### ЗАДАНИЕ
Продолжите эссе о Рильке, начав сразу после его последней фразы.

### ДОКУМЕНТ
>>>>>
Письма к Орфею. Избранные эссе - страница 64



Как мне настроить мою душу так,
чтоб не теснить твою? чтобы она
к другим вещам летела над тобою,
туда, где дышит сумрачный овраг,
где одиночество, забытое толпою,
бродяжит отрешенно как луна,
где всё безмолвно жаждет быть собою.
Ведь всё, что нас с тобою здесь берёт —
удар смычка, и мы за ним – в полет,
где из двух струн растет мотив один.
Но что за инструмент, где мы – в натяг?
И кто скрипач, что держит нас в руках?
О песнь глубин!

«Однажды вышло так, – продолжает свои заметки Альбер-Лазар, – что я закричала во сне. Рильке кинулся ко мне: “Что случилось?” В полусне я пробормотала: “Ах, я не хотела вдруг оказаться на твоем месте”. “И поэтому ты так кричала? Но скажи мне, почему же?” “Потому что… потому что ты авантюрист души, душевный авантюрист”. “Ах, ты права, ты тысячу раз права, к несчастью…Однако… быть может… так тому и дóлжно быть?”

Да, Рильке полагал, что так оно и должно быть и что у него действительно и не могло быть по-другому: то была его судьба, судьба его творчества, которое, несмотря на всё, было великим и завидным, обязывая его быть выше личного. <…> Сам он ощущал себя слабым, однако призванным великими голосами почувствовать и выразить то, что касается нас всех:

Что ты смотришь, словно я законченность и завершенность.
<<<<<
### ЗАПИСАННЫЕ ДАННЫЕ
>>>>>
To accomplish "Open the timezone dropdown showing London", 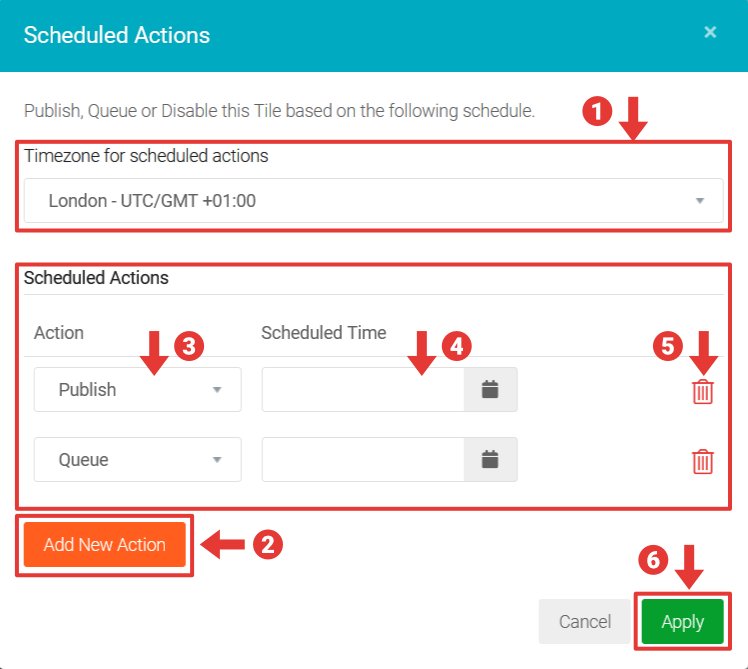I will click(x=373, y=201).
<<<<<
### РЕЗУЛЬТАТ ВЫПОЛНЕНИЯ
Разве я похож на мост или на цель пути?
Я не более чем рот для голоса, чья потрясенность
на пределе риска к нам пытается пройти…

Так писал он одной незнакомке. (Эрике Миттерер. – Н.Б.) Казалось, что его слова, столь спонтанные, были продолжением некоего внутреннего диалога, хотя, по-видимому, едва ли он отдавал себе отчет, к кому они обращены. Отсюда это жаркое, безоглядное самоизлучение, когда он вступал в разговор, к которому его обычно столь сдержанная натура, собственно, не готовилась. Он говорил всегда как равный с равным, призывая кого-либо в свидетели, и, казалось, скорее спрашивал совета, нежели давал его. Ему были совершенно не свойственны те высокомерные, рассеянные манеры, которые позволяют себе в общении с обыкновенными смертными знаменитости; его возгласы удивления, восторга перебивали слова собеседника. И все же временами я не могла избавиться от впечатления, что здесь в основе своей рождался монолог или диалог с тем, кто отсутствовал – быть может, то был ангел? и что он ему при этом немножечко помогал.

Иной раз случалось, что он затухал и, казалось, пил и слова, и облик других, но всё, что он выпивал, преобразовывалось в рилькевский эликсир. Правду сказать, он заполнял собою всё. Да и всегда ли он давал себе в любви труд увидеть компаньона таким, каков тот в действительности? Не играл ли он каким-либо образом сразу обе роли? И не происходило ли в нем, до известной степени, то самое движение, которое он так великолепно выразил в своем «Нарциссе»?

Итак: всё истекает из меня
и тает в воздухе и в этом чувстве рощи;
уж не моё и не меня полощет;
не чувствуя вражды, во всем блестит, маня.
Всё непрерывно от меня бежит,
хотя я тут, я жду, я не хочу побега;
но грань моих границ услужливей, чем нега,
и сквозь сплошной прорыв всё вне меня дрожит.
И даже в снах. Ничто не вяжет нас.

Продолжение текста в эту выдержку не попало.